Work request: Repeat the lines from the one containing "Click the white footer text at bottom right" through the last line of the data, exactly, pictures omitted.
[Data under study]
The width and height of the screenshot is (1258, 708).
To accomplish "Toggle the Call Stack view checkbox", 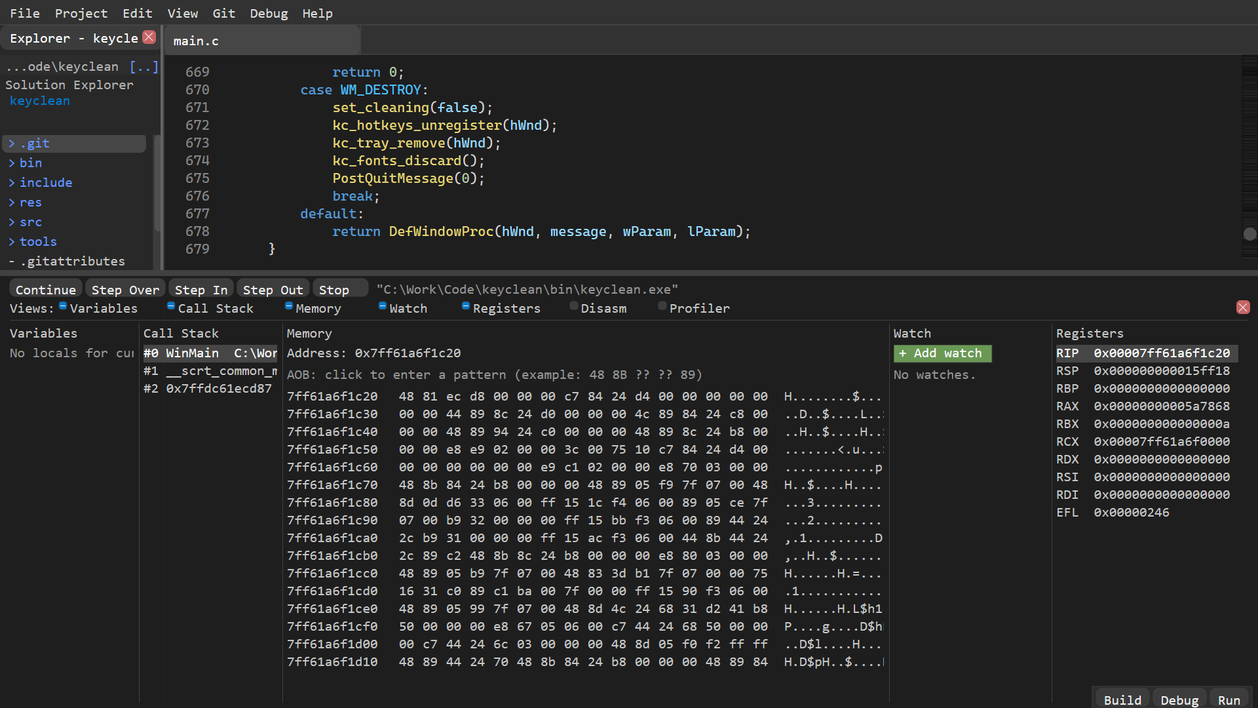I will pyautogui.click(x=171, y=306).
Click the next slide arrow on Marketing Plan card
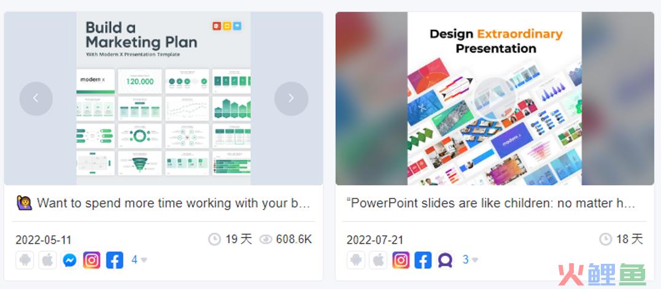The height and width of the screenshot is (289, 661). coord(291,98)
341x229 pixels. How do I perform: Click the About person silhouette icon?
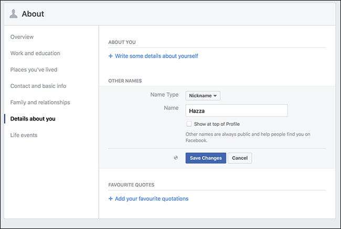[x=14, y=14]
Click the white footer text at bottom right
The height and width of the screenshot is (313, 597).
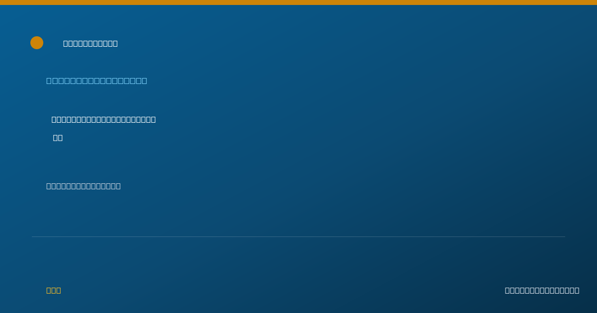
[/Data under study]
Reply:
Click the white footer text at bottom right
The height and width of the screenshot is (313, 597).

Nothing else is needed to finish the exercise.